Cerpen
Disukai
1
Dilihat
2,035
Setengah Jam Sebelum Fajar
Thriller

Sepatan, sebuah kecamatan di Kabupaten Tangerang, Banten, terlelap dalam sunyi dini hari. Desir angin menyusuri jalan-jalan kompleks perumahan yang sebagian besar penghuninya tengah mudik. Lampu jalan yang redup menjadi satu-satunya saksi bisu malam itu.

Di pos jaga, Irfan sendirian berjaga, menahan kantuk dan rasa bosan yang mengendap di antara dinginnya angin malam. Secangkir kopi hangat dan sebungkus rokok yang isinya tinggal tujuh batang menjadi teman setianya. Pandangannya sesekali menyapu sekeliling, memperhatikan nyala lampu jalan yang pendar cahayanya menciptakan bayang-bayang samar di trotoar kosong.

Irfan menarik napas panjang. Dini hari selalu menjadi bagian tersulit dalam tugas jaga malamnya. Bukan karena takut, tapi karena kebosanan yang perlahan menggerogoti kewaspadaannya. Ia sudah terbiasa dengan rutinitas ini... berjalan keliling perumahan, memastikan gerbang utama terkunci, dan sesekali mencatat laporan di pos jaga kecil yang berada di dekat taman.

Namun, malam ini berbeda.

Dari sudut matanya, ia melihat cahaya samar menyala di rumah nomor 12, rumah kosong yang sudah bertahun-tahun tak berpenghuni. Keningnya berkerut. Irfan menghentikan langkahnya, mengamati rumah itu lebih lama. Lampu lantai dua yang tadinya gelap kini menyala, meski redup seperti lampu tua yang hampir mati.

"Siapa yang menyalakan lampu di sana?" gumamnya.

Ia menoleh ke kanan dan kiri, memastikan tak ada orang lain yang bisa melihat hal yang sama. Perumahan ini sepi, hanya suara angin yang berbisik di antara dahan pohon yang meranggas.
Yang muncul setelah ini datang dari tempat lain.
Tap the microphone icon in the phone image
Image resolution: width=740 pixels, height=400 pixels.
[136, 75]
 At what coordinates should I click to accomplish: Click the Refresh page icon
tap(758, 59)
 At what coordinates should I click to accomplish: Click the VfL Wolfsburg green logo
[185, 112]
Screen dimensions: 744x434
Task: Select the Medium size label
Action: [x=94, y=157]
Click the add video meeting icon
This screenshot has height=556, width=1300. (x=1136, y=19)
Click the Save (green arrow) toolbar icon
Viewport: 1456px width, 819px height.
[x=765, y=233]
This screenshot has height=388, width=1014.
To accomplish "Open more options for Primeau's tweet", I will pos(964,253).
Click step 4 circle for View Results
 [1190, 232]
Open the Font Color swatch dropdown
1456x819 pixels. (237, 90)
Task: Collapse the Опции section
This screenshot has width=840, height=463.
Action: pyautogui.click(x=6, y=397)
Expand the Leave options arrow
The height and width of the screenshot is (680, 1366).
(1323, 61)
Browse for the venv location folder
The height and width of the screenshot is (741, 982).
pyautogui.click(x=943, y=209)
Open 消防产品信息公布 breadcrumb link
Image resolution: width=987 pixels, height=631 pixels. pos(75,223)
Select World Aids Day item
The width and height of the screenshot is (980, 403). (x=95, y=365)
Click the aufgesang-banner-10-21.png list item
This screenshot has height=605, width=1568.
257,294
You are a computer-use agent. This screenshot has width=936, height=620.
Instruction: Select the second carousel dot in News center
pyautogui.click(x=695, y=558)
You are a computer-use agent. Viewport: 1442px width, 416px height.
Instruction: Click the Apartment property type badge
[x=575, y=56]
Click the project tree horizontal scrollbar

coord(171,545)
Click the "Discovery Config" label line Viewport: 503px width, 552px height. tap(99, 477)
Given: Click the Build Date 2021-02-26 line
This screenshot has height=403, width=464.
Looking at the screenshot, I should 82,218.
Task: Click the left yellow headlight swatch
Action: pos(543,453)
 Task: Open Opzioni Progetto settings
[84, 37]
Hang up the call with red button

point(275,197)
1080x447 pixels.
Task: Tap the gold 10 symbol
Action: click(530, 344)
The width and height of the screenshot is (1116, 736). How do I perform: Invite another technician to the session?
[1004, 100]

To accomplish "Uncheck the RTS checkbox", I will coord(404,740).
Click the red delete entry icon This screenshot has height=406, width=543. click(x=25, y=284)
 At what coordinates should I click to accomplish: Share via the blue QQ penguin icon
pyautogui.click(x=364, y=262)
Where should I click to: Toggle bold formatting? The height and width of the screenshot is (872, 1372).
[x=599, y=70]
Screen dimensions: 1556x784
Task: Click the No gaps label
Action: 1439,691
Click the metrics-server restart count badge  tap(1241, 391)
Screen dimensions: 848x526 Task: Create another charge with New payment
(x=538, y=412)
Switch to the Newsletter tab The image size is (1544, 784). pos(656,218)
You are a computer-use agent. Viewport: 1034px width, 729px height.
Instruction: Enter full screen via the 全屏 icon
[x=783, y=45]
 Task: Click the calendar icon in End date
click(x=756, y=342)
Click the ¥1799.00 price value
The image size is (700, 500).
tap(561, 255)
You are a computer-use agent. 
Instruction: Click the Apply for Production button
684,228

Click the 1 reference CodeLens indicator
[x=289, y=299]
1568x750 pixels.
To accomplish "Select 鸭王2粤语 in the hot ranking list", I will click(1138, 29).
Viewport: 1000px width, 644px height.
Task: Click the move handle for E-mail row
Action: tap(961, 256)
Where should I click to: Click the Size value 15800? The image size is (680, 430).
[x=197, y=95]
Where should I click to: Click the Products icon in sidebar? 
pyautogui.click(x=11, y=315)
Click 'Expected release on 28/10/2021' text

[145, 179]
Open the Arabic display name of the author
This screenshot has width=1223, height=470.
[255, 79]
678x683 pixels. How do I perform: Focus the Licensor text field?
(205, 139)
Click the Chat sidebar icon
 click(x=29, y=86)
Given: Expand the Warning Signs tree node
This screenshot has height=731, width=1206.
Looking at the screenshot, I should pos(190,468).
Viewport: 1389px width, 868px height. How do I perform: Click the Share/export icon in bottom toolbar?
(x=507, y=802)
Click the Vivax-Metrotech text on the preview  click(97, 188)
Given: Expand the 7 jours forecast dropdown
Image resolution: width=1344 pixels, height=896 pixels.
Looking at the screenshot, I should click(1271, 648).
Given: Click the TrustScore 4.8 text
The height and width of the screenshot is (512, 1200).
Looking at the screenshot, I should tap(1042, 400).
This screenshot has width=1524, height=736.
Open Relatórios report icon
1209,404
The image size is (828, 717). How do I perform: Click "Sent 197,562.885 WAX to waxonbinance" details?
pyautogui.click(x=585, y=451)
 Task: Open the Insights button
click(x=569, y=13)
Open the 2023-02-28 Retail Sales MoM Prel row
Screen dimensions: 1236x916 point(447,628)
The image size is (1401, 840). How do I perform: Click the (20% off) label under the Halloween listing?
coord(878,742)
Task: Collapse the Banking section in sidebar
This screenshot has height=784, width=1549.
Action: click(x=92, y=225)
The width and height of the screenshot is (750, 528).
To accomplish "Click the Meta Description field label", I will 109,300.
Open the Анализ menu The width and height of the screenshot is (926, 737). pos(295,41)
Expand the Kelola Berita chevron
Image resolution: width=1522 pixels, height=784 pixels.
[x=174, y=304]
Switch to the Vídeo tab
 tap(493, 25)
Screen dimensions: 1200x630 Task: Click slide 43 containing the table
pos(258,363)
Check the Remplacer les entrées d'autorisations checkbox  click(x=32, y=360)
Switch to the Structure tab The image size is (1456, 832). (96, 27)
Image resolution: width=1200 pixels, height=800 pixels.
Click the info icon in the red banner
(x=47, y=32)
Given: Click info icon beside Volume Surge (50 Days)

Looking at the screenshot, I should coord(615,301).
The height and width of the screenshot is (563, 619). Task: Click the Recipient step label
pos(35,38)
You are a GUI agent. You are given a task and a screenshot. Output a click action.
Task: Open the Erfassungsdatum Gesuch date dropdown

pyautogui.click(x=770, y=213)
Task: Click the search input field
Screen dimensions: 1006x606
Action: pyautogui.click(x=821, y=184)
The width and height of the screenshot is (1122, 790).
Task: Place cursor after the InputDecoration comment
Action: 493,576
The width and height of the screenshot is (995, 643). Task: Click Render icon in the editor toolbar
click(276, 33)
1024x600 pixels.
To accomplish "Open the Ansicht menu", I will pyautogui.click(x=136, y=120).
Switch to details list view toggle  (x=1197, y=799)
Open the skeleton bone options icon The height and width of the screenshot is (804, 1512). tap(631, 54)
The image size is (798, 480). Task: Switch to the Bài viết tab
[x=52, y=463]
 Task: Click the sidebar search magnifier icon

Merasa ada yang janggal, Irfan melangkah mendekat. Semakin dekat ke rumah itu, semakin terasa hawa aneh yang merayapi kulitnya. Udara di sekitar rumah ini lebih dingin dibanding area lain. Jantungnya berdegup sedikit lebih cepat dari biasanya, namun ia mencoba mengabaikannya.

Ketika ia berdiri tepat di depan pagar rumah, lampu yang tadi menyala mendadak padam.

Irfan meraih senter dari sakunya, menyorotkan cahaya ke jendela lantai dua. Di balik kaca yang buram oleh debu dan waktu, terlihat bayangan seseorang. Sosok tinggi berdiri diam di sana, seolah sedang memperhatikannya dari dalam rumah.

"Siapa di sana?!" serunya, suara parau bercampur ketakutan menggema di kesunyian.

Tak ada jawaban. Hanya kesunyian yang semakin mencekam.

Irfan mencoba membuka pagar, tetapi terkunci rapat. Ia melangkah mundur, berusaha melihat lebih jelas. Namun, ketika senter kembali diarahkan ke jendela, bayangan itu sudah menghilang.

Bulu kuduknya meremang.

Matanya menyapu sekeliling, mencari tanda-tanda kehidupan di rumah itu. Tak ada suara. Tak ada pergerakan. Hanya rumah tua yang diam dalam gelap, seolah menelan bayangan yang tadi berdiri di jendela.

Irfan merogoh saku celananya, mengeluarkan kunci cadangan yang diberikan oleh pemilik kompleks perumahan untuk keadaan darurat. Dengan sedikit ragu, ia memasukkan kunci ke lubang pintu utama. Pintu itu terbuka dengan mudah, seakan sudah menunggu seseorang untuk masuk.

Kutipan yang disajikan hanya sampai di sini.